Assignment: From the records below, extract only the lines running from the line with "Instruction: Click the green" to the line with "Image resolution: width=524", both lines included, reproducing them exactly.

Supplied material:
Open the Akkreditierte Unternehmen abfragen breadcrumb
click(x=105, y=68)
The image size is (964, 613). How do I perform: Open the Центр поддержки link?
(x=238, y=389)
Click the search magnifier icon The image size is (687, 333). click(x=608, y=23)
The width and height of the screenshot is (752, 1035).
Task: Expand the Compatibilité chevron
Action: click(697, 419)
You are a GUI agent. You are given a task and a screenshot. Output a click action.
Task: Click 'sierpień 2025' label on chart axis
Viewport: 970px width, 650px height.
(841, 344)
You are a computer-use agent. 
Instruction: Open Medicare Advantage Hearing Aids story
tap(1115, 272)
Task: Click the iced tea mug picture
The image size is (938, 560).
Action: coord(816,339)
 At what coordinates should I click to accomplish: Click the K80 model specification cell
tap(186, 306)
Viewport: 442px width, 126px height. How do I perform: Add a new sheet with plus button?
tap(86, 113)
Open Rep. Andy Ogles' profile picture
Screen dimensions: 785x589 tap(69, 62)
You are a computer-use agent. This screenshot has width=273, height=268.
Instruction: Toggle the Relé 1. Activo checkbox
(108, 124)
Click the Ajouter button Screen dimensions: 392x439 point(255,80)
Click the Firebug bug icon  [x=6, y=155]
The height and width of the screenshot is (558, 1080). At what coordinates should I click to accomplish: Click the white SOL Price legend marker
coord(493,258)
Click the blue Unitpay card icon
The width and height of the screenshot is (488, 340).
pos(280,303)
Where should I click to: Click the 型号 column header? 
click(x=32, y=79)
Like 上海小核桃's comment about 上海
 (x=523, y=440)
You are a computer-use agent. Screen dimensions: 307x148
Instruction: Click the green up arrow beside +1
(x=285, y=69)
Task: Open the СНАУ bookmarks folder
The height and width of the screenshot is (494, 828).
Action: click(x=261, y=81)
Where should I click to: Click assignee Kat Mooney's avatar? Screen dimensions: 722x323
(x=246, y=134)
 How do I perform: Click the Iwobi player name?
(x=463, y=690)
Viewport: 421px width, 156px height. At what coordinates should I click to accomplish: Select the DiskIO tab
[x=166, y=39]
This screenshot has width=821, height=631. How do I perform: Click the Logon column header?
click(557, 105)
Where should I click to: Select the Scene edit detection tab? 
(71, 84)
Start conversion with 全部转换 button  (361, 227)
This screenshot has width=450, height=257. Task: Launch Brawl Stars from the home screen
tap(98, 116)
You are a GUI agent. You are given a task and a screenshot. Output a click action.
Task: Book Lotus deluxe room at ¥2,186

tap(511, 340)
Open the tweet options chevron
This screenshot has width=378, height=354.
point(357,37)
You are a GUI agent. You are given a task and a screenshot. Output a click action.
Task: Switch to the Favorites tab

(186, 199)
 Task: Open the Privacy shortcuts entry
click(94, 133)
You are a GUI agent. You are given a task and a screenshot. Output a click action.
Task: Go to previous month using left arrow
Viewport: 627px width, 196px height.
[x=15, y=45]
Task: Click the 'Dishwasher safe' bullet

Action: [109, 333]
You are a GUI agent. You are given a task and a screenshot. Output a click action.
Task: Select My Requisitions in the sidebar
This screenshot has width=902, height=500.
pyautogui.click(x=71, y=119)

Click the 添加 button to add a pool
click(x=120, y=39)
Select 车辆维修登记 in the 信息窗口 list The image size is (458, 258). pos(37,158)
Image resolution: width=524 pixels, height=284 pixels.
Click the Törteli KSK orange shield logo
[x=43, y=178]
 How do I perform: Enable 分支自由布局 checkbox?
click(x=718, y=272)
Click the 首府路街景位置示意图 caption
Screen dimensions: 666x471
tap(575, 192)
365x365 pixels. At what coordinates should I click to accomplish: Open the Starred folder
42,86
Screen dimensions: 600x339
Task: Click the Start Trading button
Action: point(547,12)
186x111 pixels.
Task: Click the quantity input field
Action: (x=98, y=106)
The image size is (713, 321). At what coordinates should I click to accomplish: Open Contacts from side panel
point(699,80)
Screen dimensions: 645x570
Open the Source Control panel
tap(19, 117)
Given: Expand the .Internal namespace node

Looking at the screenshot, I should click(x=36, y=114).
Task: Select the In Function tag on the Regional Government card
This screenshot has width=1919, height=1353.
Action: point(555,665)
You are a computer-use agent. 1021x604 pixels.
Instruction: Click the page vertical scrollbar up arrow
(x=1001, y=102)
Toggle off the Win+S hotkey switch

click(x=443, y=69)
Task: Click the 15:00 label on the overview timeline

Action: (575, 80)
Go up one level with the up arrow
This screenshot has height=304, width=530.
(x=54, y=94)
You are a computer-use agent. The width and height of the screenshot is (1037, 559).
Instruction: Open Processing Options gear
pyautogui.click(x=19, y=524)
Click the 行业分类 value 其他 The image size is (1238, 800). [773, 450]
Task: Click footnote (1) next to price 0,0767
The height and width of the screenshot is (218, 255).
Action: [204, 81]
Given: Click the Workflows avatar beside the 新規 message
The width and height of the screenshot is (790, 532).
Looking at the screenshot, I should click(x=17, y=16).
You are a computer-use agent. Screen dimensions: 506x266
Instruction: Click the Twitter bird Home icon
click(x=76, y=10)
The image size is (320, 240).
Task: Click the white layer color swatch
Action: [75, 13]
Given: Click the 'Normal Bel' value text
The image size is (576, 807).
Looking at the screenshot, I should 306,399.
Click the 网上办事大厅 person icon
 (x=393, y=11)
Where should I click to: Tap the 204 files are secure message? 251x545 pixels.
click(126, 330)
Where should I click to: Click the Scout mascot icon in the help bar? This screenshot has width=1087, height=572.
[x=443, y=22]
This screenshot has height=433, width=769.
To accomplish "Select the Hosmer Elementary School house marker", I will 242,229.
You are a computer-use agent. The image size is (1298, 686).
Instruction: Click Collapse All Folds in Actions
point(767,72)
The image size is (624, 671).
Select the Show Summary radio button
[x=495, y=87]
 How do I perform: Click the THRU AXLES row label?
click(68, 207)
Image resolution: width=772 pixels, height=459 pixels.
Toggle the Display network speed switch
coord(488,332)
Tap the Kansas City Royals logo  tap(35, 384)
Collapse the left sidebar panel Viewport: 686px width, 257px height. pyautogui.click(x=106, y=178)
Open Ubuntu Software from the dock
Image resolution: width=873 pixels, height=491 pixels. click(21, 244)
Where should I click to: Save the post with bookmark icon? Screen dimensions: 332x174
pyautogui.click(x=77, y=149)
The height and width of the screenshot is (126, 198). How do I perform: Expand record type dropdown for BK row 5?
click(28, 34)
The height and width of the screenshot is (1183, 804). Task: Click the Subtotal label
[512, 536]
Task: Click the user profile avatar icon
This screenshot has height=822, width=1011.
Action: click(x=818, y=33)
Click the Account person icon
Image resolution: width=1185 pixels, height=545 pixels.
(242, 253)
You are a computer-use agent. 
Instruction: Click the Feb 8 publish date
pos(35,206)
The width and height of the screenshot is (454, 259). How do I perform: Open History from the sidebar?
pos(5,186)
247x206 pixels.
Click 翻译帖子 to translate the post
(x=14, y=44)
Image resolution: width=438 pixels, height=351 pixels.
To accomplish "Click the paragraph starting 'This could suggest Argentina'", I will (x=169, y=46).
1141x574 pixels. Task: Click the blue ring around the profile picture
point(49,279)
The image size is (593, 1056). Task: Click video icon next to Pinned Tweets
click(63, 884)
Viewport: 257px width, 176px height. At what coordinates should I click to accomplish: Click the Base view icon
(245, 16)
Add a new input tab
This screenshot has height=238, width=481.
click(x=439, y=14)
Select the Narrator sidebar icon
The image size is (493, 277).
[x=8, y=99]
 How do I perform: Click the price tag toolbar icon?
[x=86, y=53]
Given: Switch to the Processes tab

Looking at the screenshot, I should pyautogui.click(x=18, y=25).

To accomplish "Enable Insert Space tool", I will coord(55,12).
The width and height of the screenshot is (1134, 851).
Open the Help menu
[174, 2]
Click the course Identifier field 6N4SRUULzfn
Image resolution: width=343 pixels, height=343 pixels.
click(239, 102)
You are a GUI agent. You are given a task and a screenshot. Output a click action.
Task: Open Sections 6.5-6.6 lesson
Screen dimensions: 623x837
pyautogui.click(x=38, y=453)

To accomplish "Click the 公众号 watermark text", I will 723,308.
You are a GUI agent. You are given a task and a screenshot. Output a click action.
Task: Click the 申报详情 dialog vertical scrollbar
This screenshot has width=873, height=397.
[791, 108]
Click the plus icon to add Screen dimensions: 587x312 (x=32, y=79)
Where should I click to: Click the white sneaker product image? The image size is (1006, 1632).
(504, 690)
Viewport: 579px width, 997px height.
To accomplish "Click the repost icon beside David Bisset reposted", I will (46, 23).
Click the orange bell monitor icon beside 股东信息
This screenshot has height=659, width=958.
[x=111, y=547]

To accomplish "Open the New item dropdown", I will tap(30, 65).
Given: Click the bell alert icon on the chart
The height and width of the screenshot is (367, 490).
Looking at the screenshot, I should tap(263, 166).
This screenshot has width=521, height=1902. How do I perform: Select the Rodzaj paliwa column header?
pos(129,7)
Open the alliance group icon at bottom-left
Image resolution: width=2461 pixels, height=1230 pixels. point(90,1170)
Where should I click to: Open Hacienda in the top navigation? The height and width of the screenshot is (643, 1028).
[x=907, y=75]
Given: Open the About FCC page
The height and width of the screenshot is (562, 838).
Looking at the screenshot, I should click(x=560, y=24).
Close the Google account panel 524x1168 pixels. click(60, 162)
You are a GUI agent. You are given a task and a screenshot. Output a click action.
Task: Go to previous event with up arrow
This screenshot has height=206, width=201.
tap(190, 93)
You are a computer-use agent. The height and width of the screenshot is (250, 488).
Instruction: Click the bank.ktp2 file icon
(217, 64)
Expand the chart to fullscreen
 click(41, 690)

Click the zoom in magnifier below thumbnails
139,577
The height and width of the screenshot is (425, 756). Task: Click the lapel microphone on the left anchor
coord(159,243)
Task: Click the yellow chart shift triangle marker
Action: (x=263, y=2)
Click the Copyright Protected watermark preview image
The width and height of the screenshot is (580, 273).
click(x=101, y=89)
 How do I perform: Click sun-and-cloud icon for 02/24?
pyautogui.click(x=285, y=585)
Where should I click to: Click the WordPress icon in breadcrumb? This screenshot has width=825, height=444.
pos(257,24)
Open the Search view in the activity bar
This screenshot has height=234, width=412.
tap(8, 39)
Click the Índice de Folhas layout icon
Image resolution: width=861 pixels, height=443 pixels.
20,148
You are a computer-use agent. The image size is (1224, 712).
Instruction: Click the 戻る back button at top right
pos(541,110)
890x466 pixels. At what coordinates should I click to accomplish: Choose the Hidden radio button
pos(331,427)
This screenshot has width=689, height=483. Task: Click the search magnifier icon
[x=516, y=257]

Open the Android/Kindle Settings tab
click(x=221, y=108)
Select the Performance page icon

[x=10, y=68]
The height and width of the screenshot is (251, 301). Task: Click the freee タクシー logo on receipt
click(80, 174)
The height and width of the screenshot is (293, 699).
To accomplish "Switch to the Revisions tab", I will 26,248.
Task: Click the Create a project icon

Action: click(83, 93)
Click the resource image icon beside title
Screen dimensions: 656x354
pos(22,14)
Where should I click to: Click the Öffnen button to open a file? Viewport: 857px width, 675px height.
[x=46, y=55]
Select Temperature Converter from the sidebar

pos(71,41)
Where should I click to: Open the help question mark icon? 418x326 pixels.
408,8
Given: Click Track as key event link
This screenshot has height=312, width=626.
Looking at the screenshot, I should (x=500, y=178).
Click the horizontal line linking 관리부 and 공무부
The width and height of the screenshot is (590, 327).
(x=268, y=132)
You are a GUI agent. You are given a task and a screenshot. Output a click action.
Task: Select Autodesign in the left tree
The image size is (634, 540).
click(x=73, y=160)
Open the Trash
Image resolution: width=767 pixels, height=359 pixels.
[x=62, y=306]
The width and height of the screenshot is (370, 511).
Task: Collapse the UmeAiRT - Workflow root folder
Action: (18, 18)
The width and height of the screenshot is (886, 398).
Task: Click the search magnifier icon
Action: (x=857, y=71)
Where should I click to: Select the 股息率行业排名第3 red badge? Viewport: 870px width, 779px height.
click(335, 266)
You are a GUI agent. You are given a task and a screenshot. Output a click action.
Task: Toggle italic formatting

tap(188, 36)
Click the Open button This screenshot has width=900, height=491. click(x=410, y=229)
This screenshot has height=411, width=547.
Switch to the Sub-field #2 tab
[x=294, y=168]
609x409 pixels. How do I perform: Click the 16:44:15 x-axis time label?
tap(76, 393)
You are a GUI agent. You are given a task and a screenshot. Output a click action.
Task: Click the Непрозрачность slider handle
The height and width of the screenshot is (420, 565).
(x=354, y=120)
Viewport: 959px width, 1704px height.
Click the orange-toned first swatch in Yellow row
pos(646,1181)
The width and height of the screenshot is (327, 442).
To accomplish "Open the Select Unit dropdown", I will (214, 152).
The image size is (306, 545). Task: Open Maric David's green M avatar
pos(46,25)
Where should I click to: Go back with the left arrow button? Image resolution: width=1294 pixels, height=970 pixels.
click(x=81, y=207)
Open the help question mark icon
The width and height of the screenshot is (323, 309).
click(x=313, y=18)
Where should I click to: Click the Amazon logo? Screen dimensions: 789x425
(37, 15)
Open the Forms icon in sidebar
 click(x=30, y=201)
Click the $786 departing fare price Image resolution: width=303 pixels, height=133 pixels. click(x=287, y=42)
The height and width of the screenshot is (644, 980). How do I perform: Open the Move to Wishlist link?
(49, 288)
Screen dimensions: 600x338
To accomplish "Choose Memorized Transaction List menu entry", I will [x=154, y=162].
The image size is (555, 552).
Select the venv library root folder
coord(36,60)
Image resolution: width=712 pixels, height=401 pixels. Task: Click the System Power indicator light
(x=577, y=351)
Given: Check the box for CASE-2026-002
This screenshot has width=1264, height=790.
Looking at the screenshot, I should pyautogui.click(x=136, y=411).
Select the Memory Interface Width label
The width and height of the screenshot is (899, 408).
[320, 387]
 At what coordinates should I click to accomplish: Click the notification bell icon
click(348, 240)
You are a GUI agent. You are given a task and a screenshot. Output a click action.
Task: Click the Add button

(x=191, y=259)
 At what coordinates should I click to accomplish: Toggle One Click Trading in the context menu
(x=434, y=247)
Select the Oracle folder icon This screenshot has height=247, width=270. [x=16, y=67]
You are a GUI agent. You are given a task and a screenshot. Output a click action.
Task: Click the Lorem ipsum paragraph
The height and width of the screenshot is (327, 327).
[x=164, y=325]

Exercise solution:
Instruction: Click the green up arrow beside +1
(x=285, y=69)
Task: Open the СНАУ bookmarks folder
The height and width of the screenshot is (494, 828).
Action: click(x=261, y=81)
Where should I click to: Click assignee Kat Mooney's avatar? Screen dimensions: 722x323
(x=246, y=134)
 How do I perform: Click the Iwobi player name?
(x=463, y=690)
Viewport: 421px width, 156px height. At what coordinates should I click to accomplish: Select the DiskIO tab
[x=166, y=39]
This screenshot has width=821, height=631. How do I perform: Click the Logon column header?
click(557, 105)
Where should I click to: Select the Scene edit detection tab? 
(71, 84)
Start conversion with 全部转换 button  (361, 227)
This screenshot has width=450, height=257. Task: Launch Brawl Stars from the home screen
tap(98, 116)
You are a GUI agent. You are given a task and a screenshot. Output a click action.
Task: Book Lotus deluxe room at ¥2,186

tap(511, 340)
Open the tweet options chevron
This screenshot has width=378, height=354.
point(357,37)
You are a GUI agent. You are given a task and a screenshot. Output a click action.
Task: Switch to the Favorites tab

(186, 199)
 Task: Open the Privacy shortcuts entry
click(94, 133)
You are a GUI agent. You are given a task and a screenshot. Output a click action.
Task: Go to previous month using left arrow
Viewport: 627px width, 196px height.
[x=15, y=45]
Task: Click the 'Dishwasher safe' bullet

Action: [109, 333]
You are a GUI agent. You are given a task and a screenshot. Output a click action.
Task: Select My Requisitions in the sidebar
This screenshot has width=902, height=500.
pyautogui.click(x=71, y=119)

Click the 添加 button to add a pool
click(x=120, y=39)
Select 车辆维修登记 in the 信息窗口 list The image size is (458, 258). pos(37,158)
Image resolution: width=524 pixels, height=284 pixels.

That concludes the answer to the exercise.